# Suche neuen PC Bildschirm!!!



## Simon_PCfreak (30. Juni 2009)

Hi, an alle!

Wollte mir vllt. mal einen neuen Monitor für meinen PC kaufen.
Er sollte 24 Zoll (oder 22 Zoll) haben.
Sehr spieletauglich sein.
Am besten nicht mehr als 300 Euro kosten.

Fragen:

-Wie viel abstand, sollt ich von einem 24 oder 22 Zoller haben?

-Ist für mein System ein 24 Zoller empfehlenswert?

System:

AMD Phenom 2 x4 940 B.E. @ 3 GHZ

Palit GTX 260

danke...


----------



## nVIDIA (30. Juni 2009)

Der beste und neuste 22" Monitor auf dem markt zur Zeit ist der AOC V22 für ca. 200 Euro. Sehr gute Farbbrillanz, integrierte Lautsprecher, Webcam und das neue W-LED-Backlight! Ein absolutes Top-Produkt!
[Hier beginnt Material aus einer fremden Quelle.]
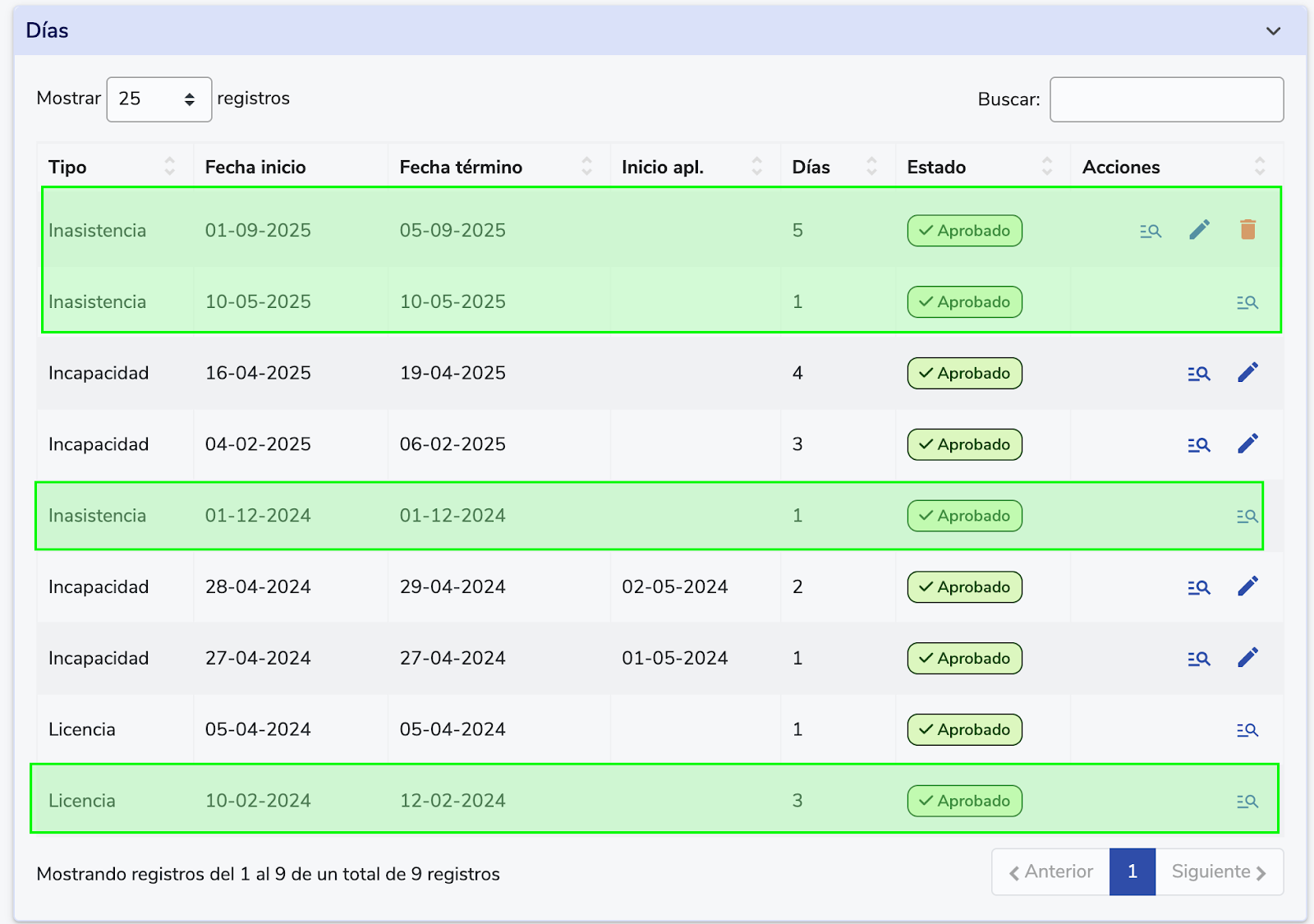Image resolution: width=1314 pixels, height=924 pixels.
Task: Edit the Incapacidad 27-04-2024 record
Action: click(1247, 658)
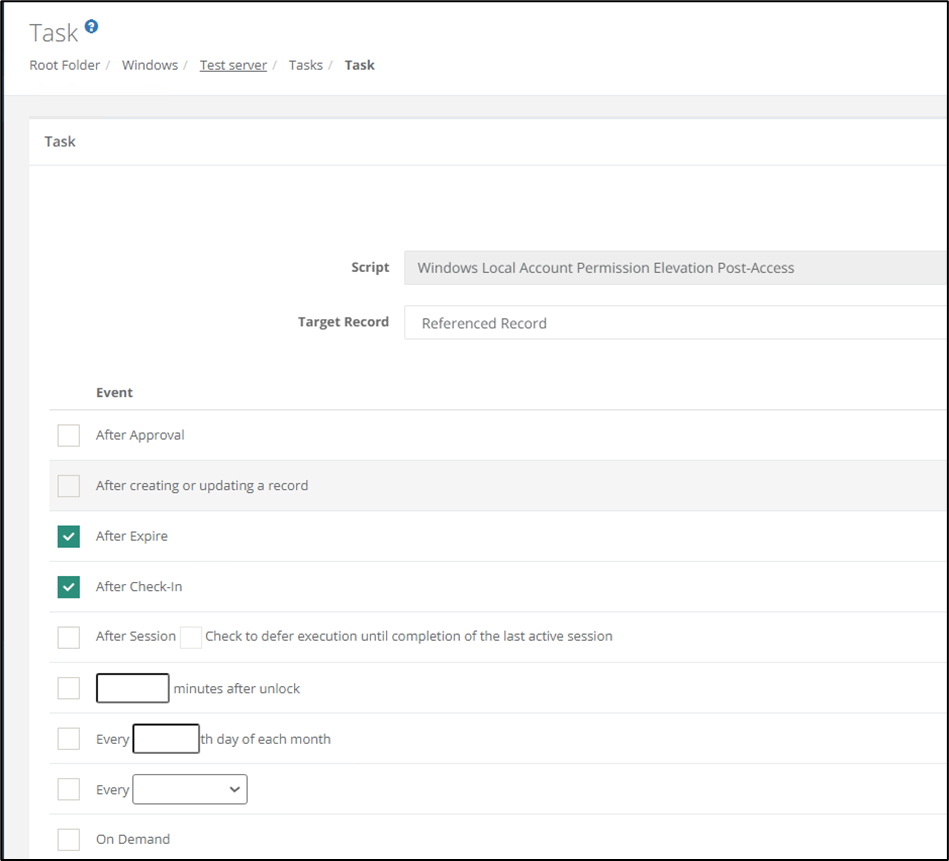Open the Target Record selector
The image size is (949, 861).
675,323
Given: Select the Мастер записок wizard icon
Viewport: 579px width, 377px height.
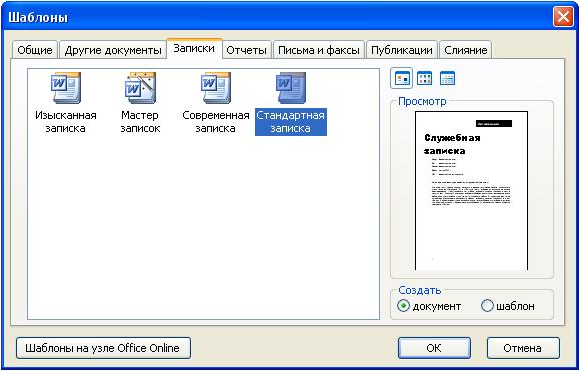Looking at the screenshot, I should coord(140,88).
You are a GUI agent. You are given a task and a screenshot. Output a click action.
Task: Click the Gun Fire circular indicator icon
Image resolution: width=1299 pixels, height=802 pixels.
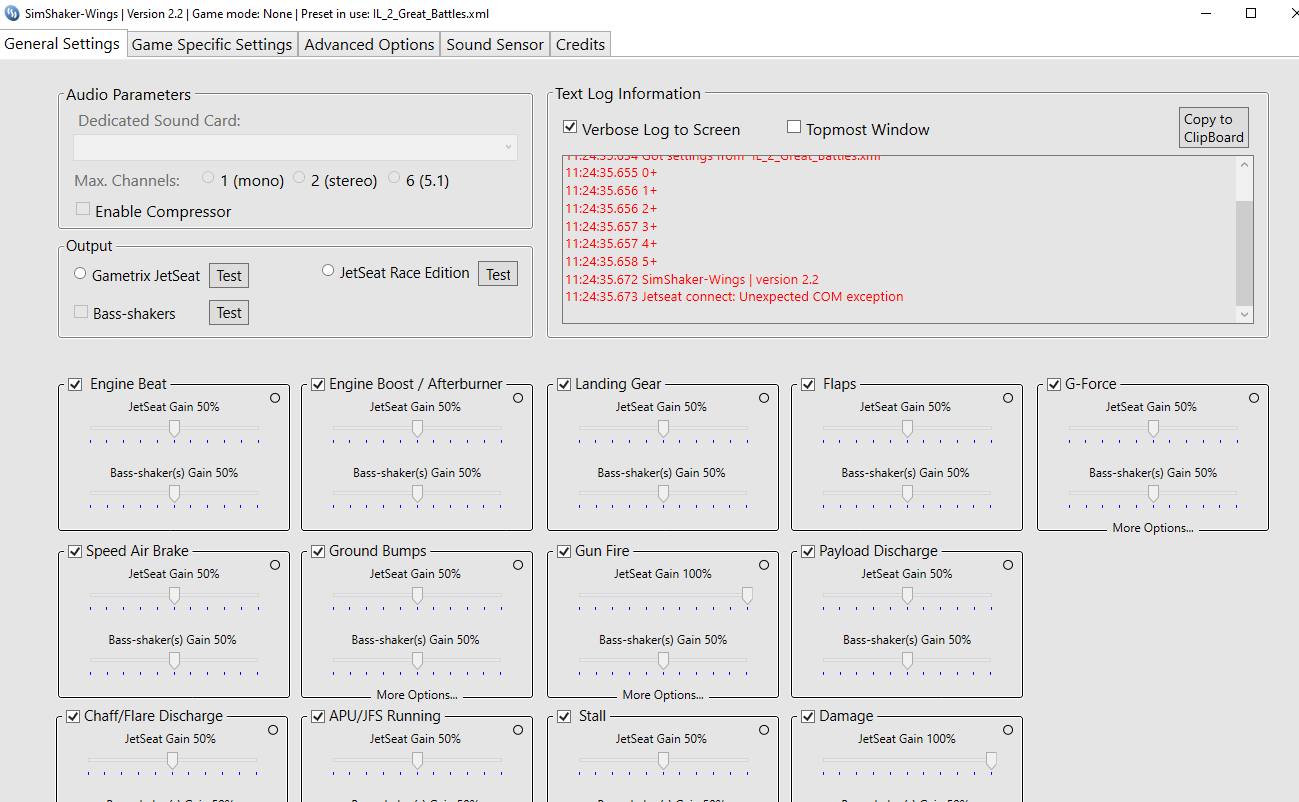(x=764, y=565)
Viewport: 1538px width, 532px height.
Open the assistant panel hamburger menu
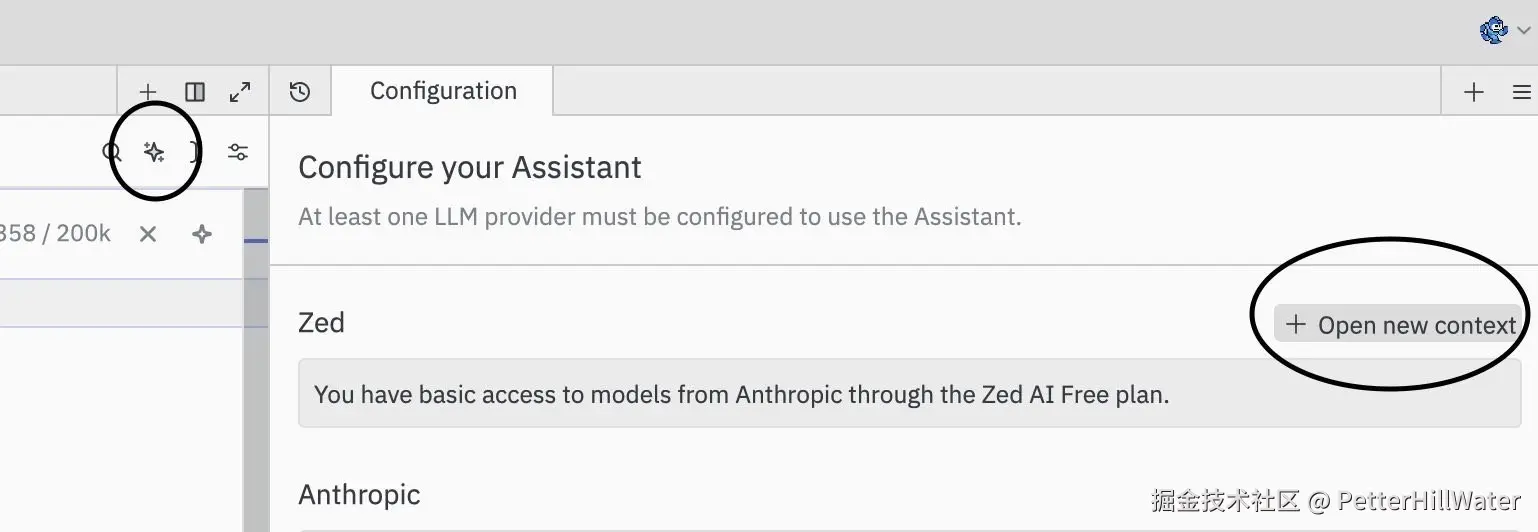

Sollte es ein 24" sein, dann würde ich dir den Viewsonic VX2433wm für ca. 230 Euro empfehlen. Hat eine Auflösung von 1920 x 1080 Pixel, unschlagbare 20ms Reaktionszeit und integrierte Lautsprecher.

Was dein System betrifft würde ich mir da keine Gedanken machen.


----------